En Suisse, le placement à des fins d’assistance est régi par les art. 426 ss. CC. Pour que le placement soit licite, il faut que l’intéressé présente des troubles psychiques (notion qui englobe les dépendances), une déficience mentale ou un grave état d’abandon. Il est également possible d’ordonner le placement d’une personne pour qu’un médecin établisse l’existence d’un de ces motifs de placement. De surcroît, le placement à des fins d’assistance doit être la mesure la moins rigoureuse possible et s’exécuter dans un établissement ad hoc.

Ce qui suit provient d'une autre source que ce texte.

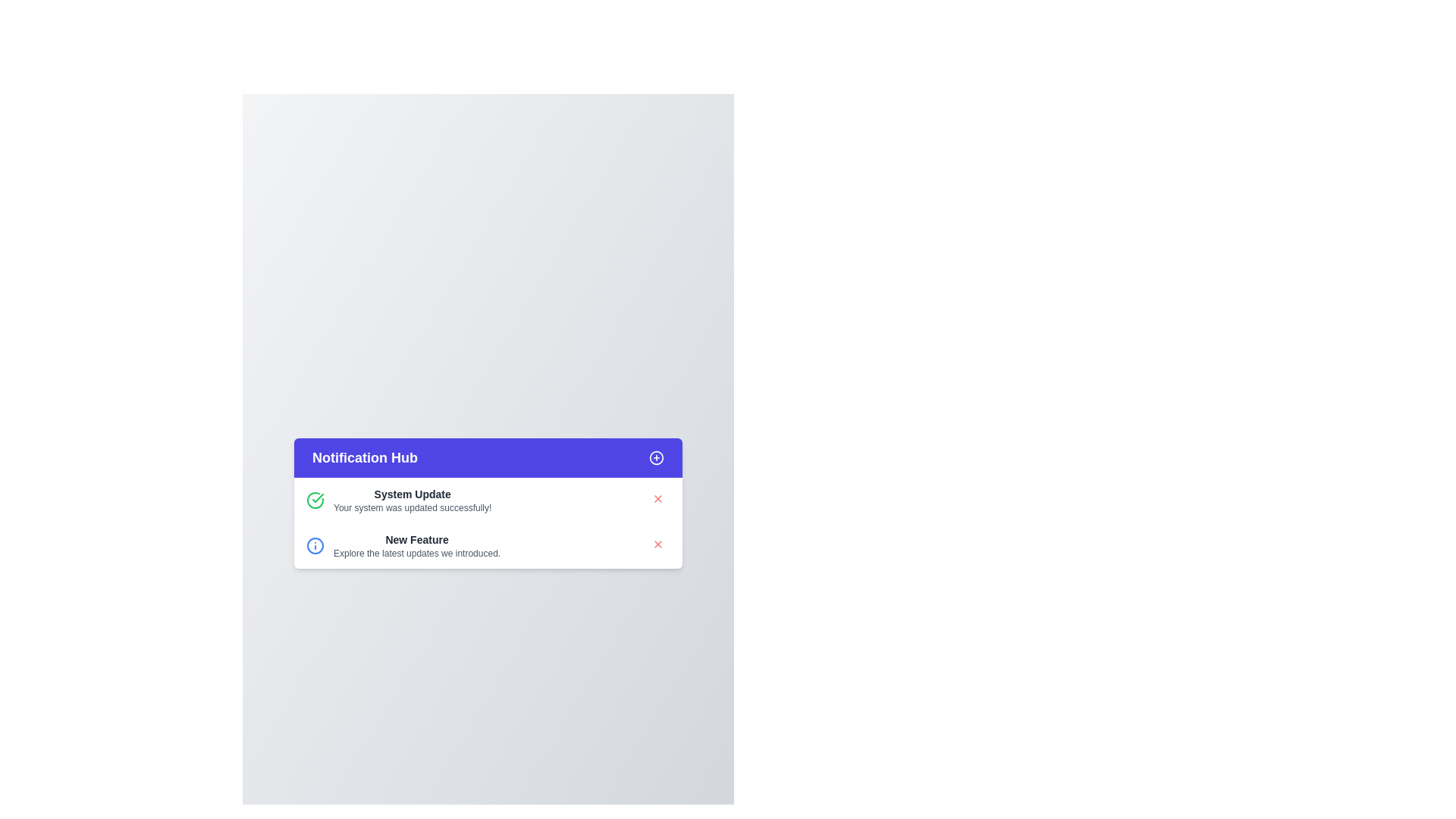 This screenshot has height=819, width=1456. Describe the element at coordinates (413, 508) in the screenshot. I see `the text label that reads 'Your system was updated successfully!' located beneath the 'System Update' heading in the 'Notification Hub' card` at that location.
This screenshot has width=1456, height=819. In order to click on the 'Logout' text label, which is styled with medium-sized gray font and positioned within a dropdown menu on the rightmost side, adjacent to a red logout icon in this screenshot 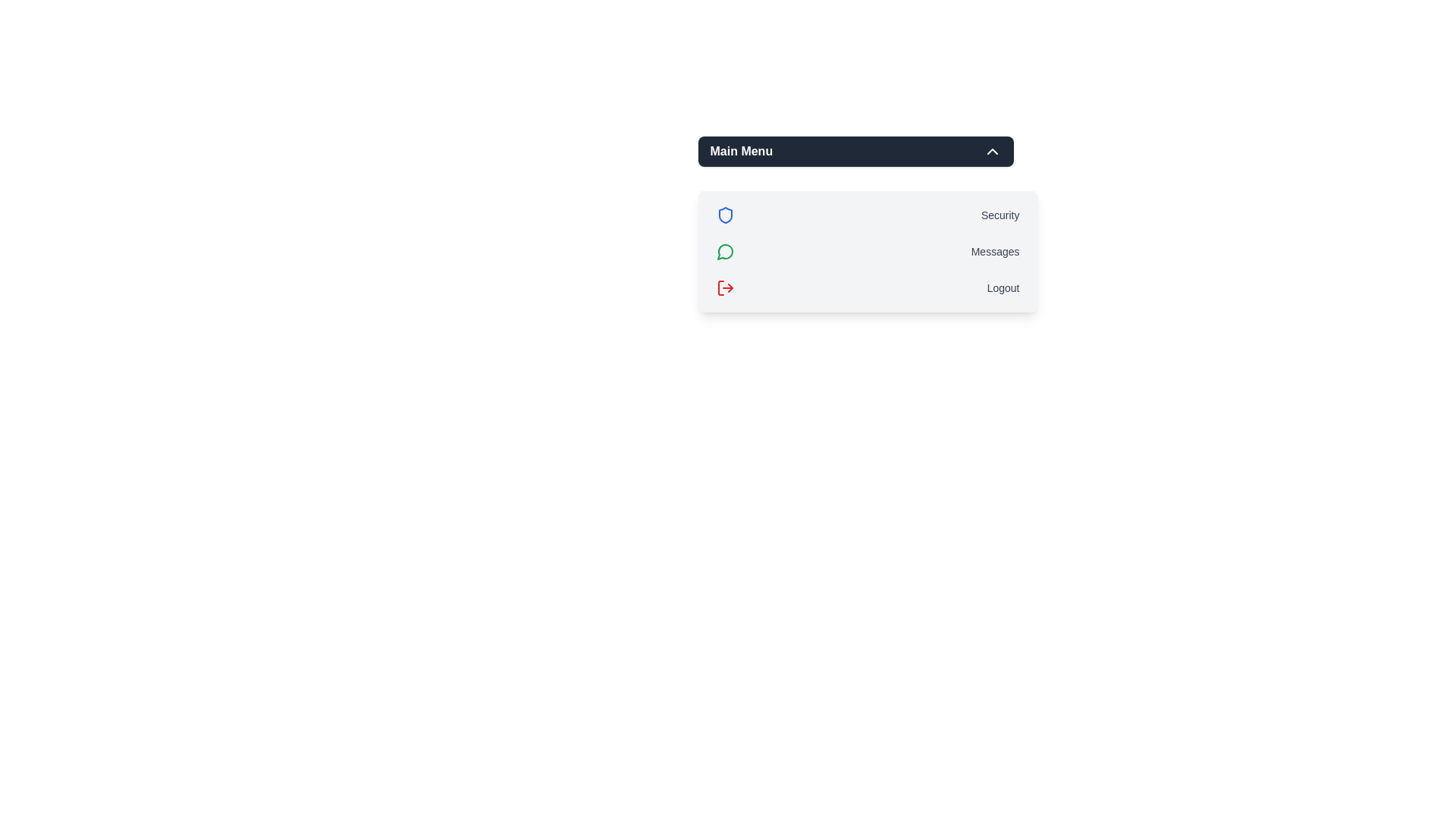, I will do `click(1003, 288)`.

Sont compétents pour ordonner le placement l’autorité de protection de l’adulte ou un médecin désigné par le canton, ce dernier ne pouvant préscrire une mesure pour plus de six semaines. Pendant le placement à des fins d’assistance, l’intéressé suit, en vertu des art. 433 ss. CC, un plan de traitement établi par un médecin, plan qui peut lui être imposé. L’interné-e a le droit de demander sa libération en tout temps, le juge devant alors statuer sur le placement.

Dès lors, les dispositions du CC suisse régissant le placement à des fins d’assistance satisfont très largement aux exigences de l’art. 9 du Pacte II de l’ONU, notamment parce que la formulation de l’art. 426, al. 1 CC exige le respect du principe de proportionnalité.

Nécessité d'agir dans le domaine de la détention préventive

La première phrase de l’art. 9, al. 3, du Pacte II de l’ONU énonce les droits des personnes détenues sans jugement durant une instruction. Celles-ci ont ainsi droit à être jugées dans un délai raisonnable ou libérées, l’absence de ressources personnelles et financières n’étant pas un motif justifiant une longue détention préventive. Le Comité recommande de limiter la durée de la détention préventive à la durée maximale de la peine susceptible d’être prononcée.

Pas plus que d’autres instruments de défense des droits humains, l’Observation générale ne prescrit de durée maximale pour la détention préventive. Elle indique toutefois que cette durée doit être limitée dans toute la mesure du possible lorsqu’il s’agit d’enfants et de jeunes.

Si le code de procédure pénale suisse ne prévoit pas non plus de durée maximale absolue, c’est-à-dire fixée de manière abstraite, pour la détention provisoire, le principe de célérité en matière pénale inscrit à l’art. 31, al. 3, Cst doit toutefois être respecté. Nous sommes en particulier en présence d’une durée de détention excessive et, par conséquent, d’une atteinte disproportionnée aux droits fondamentaux de la personne prévenue lorsque la détention dure plus longtemps que la peine privative de liberté prévisible (art. 212, al. 3, CPC). Autrement dit, la détention préventive ne peut s’allonger au point d’atteindre presque la durée prévisible de la peine de prison (au cas où un jugement exécutoire serait rendu). La procédure pénale applicable aux mineur-e-s (PPMin) dispose elle aussi que la durée de la détention préventive doit être proportionnelle à la sanction privative de liberté envisagée. En raison de l’art. 4, al. 1, PPMin, qui précise que la protection et l’éducation de la personne mineure sont déterminantes dans son application et qu’il faut prendre en compte de manière appropriée l’âge et le degré de développement, l’autorité chargée de l’instruction doit prononcer une détention d’une durée aussi courte que possible.